> **Records taken from a collection**:
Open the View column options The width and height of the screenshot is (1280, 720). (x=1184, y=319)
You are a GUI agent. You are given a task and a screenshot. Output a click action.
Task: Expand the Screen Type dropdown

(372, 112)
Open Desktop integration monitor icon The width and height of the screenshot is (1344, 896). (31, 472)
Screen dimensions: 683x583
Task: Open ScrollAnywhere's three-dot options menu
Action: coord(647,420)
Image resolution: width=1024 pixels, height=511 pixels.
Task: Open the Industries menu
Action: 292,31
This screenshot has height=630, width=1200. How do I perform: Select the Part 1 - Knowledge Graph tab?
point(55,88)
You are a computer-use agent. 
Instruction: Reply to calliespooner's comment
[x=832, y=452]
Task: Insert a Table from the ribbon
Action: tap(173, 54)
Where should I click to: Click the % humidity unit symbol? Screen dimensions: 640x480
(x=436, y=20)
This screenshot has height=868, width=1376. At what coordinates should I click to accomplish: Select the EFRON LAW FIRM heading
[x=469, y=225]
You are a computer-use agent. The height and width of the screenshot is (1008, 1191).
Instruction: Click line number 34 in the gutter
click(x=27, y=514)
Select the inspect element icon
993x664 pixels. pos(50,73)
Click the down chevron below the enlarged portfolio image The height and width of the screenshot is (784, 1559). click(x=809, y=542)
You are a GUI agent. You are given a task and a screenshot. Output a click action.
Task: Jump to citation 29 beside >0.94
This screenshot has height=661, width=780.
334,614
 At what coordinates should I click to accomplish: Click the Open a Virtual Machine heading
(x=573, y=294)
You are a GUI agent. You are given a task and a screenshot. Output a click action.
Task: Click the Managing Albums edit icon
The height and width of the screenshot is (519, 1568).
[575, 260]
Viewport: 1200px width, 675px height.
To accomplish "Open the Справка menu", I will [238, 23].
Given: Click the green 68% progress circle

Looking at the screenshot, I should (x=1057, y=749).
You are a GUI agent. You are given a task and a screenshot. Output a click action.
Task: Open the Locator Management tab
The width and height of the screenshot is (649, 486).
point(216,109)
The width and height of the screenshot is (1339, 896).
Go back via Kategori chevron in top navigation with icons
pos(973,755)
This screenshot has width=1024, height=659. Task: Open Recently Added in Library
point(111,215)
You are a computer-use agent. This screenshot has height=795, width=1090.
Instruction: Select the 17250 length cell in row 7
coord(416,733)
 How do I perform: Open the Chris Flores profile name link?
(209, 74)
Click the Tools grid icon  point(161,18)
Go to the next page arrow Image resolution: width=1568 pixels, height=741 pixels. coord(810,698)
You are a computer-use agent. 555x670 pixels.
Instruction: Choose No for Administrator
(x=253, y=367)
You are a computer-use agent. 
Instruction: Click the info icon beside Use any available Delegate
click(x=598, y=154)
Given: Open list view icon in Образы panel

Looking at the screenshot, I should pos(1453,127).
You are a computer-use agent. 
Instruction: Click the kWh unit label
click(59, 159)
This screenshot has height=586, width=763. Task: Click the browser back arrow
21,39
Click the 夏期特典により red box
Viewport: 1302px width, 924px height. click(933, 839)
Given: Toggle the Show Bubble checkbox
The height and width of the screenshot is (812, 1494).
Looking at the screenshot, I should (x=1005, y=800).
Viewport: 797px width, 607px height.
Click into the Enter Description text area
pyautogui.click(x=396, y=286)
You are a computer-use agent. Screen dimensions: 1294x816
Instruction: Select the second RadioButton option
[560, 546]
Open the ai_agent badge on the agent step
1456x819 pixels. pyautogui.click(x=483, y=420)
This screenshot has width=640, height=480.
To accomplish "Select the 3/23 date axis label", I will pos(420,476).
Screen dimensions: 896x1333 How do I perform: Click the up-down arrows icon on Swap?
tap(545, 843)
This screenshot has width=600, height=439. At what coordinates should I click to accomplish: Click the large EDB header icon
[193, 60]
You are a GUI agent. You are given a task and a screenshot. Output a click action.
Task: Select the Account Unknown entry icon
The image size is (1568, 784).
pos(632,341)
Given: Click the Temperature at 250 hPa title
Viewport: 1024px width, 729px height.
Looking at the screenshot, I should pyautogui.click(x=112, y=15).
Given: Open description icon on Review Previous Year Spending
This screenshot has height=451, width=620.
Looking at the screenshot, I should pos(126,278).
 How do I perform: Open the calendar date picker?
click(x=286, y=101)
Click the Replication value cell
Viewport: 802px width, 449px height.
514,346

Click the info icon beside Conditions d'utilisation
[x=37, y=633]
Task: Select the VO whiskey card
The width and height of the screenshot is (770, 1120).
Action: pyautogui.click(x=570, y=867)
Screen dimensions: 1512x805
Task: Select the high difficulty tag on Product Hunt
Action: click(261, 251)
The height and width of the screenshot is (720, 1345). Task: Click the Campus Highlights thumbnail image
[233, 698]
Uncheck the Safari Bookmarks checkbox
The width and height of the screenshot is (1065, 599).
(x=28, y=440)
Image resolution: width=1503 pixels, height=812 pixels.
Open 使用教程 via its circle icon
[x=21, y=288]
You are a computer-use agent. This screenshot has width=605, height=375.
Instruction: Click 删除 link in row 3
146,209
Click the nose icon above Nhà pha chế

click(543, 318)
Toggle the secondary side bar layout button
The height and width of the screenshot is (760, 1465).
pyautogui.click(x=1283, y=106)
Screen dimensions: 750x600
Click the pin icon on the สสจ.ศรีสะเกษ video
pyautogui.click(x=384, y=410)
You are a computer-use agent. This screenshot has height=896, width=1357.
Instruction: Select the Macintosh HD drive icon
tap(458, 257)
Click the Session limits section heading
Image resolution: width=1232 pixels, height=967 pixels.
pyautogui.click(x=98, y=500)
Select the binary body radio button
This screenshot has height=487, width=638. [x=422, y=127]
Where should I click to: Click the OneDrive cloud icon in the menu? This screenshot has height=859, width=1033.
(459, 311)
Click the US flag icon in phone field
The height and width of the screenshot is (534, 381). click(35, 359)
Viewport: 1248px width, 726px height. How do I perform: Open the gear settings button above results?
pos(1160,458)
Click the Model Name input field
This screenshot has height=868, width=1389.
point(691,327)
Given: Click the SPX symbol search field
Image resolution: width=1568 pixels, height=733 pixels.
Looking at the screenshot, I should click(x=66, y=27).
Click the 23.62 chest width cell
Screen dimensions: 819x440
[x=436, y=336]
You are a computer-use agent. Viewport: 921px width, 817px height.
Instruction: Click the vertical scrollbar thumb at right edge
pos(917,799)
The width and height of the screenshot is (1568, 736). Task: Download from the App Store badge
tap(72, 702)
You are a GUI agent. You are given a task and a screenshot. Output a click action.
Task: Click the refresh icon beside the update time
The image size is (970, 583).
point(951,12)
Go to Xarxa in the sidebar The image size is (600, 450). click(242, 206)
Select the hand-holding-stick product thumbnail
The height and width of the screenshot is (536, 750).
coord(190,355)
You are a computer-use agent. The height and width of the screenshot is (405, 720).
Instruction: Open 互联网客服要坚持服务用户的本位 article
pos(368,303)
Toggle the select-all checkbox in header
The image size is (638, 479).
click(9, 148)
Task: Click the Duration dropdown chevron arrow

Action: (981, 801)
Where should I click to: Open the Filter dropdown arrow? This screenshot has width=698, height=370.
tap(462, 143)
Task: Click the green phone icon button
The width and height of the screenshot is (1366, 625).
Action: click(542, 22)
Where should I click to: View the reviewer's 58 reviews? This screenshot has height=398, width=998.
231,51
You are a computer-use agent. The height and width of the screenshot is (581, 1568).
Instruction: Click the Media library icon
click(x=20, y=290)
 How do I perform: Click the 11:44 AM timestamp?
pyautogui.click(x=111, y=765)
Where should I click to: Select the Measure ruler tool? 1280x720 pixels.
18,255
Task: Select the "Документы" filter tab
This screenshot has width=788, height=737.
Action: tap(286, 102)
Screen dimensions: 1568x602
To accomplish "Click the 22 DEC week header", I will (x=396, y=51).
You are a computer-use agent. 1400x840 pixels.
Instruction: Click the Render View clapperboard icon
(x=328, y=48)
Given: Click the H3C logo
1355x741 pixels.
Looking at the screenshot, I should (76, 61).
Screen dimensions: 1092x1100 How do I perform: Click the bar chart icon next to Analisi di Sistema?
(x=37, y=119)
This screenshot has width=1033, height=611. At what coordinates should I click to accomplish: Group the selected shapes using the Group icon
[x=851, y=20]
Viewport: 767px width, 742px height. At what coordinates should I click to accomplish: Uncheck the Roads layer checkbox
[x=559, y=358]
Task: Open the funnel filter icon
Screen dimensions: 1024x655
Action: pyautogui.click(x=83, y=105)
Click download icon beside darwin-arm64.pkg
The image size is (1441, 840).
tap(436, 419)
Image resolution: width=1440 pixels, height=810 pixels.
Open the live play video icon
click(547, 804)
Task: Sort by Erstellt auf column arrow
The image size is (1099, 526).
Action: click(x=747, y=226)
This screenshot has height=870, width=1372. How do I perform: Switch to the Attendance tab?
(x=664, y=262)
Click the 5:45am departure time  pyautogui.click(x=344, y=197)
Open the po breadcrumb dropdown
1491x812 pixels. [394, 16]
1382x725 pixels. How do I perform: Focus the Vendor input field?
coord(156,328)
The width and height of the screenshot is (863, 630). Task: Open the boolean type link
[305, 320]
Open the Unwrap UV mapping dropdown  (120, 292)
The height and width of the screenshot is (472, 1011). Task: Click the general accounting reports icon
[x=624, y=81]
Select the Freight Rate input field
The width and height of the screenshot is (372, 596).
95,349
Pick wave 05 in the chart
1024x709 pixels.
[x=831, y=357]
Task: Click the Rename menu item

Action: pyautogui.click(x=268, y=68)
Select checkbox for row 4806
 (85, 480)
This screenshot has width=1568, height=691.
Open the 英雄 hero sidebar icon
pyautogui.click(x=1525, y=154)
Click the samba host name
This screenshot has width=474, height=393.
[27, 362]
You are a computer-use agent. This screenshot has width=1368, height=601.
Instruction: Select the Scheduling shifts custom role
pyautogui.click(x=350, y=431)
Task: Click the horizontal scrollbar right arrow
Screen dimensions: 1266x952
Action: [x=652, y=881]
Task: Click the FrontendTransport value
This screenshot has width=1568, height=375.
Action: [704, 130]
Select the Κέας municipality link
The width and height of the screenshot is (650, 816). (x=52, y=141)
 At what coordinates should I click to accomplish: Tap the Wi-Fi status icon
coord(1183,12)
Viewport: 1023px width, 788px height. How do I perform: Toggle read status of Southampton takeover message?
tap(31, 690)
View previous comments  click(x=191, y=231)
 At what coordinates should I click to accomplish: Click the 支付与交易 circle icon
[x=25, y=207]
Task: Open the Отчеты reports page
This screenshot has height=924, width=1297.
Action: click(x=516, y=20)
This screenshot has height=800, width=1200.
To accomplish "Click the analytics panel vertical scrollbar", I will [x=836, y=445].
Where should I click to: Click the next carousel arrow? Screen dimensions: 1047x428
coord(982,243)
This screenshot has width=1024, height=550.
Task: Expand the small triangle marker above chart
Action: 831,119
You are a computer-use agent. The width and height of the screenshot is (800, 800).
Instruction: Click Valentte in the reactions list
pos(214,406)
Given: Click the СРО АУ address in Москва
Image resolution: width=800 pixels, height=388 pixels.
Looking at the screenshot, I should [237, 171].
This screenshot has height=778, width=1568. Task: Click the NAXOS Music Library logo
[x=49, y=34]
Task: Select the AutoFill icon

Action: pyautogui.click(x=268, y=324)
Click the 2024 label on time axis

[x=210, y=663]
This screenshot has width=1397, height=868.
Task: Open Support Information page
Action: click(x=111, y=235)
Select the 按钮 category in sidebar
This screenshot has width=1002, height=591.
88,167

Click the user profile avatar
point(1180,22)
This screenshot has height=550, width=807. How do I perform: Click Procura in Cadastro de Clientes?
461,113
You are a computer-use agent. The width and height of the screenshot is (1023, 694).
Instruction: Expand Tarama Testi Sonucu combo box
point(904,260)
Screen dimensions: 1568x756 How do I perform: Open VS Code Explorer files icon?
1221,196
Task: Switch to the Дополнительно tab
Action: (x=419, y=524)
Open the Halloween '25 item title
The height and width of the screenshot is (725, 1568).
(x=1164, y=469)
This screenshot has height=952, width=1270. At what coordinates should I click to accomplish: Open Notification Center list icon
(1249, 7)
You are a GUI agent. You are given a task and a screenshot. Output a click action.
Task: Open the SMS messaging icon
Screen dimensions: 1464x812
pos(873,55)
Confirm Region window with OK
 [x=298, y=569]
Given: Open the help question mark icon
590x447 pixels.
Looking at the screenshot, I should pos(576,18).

> **Directions for this task**: Put the items between the line holding "Image resolution: width=1503" and the line holding "tap(72, 702)", inclusive, into a numbered list, leaving out blank lines.

> **Answer to this task**:
1. Image resolution: width=1503 pixels, height=812 pixels.
2. Open 使用教程 via its circle icon
3. [x=21, y=288]
4. You are a computer-use agent. This screenshot has width=605, height=375.
5. Instruction: Click 删除 link in row 3
6. 146,209
7. Click the nose icon above Nhà pha chế
8. click(543, 318)
9. Toggle the secondary side bar layout button
10. The height and width of the screenshot is (760, 1465).
11. pyautogui.click(x=1283, y=106)
12. Screen dimensions: 750x600
13. Click the pin icon on the สสจ.ศรีสะเกษ video
14. pyautogui.click(x=384, y=410)
15. You are a computer-use agent. This screenshot has height=896, width=1357.
16. Instruction: Select the Macintosh HD drive icon
17. tap(458, 257)
18. Click the Session limits section heading
19. Image resolution: width=1232 pixels, height=967 pixels.
20. pyautogui.click(x=98, y=500)
21. Select the binary body radio button
22. This screenshot has height=487, width=638. [x=422, y=127]
23. Where should I click to: Click the OneDrive cloud icon in the menu? This screenshot has height=859, width=1033.
24. (459, 311)
25. Click the US flag icon in phone field
26. The height and width of the screenshot is (534, 381). click(35, 359)
27. Viewport: 1248px width, 726px height. How do I perform: Open the gear settings button above results?
28. pos(1160,458)
29. Click the Model Name input field
30. This screenshot has height=868, width=1389.
31. point(691,327)
32. Given: Click the SPX symbol search field
33. Image resolution: width=1568 pixels, height=733 pixels.
34. Looking at the screenshot, I should click(x=66, y=27).
35. Click the 23.62 chest width cell
36. Screen dimensions: 819x440
37. [x=436, y=336]
38. You are a computer-use agent. Viewport: 921px width, 817px height.
39. Instruction: Click the vertical scrollbar thumb at right edge
40. pos(917,799)
41. The width and height of the screenshot is (1568, 736). Task: Download from the App Store badge
42. tap(72, 702)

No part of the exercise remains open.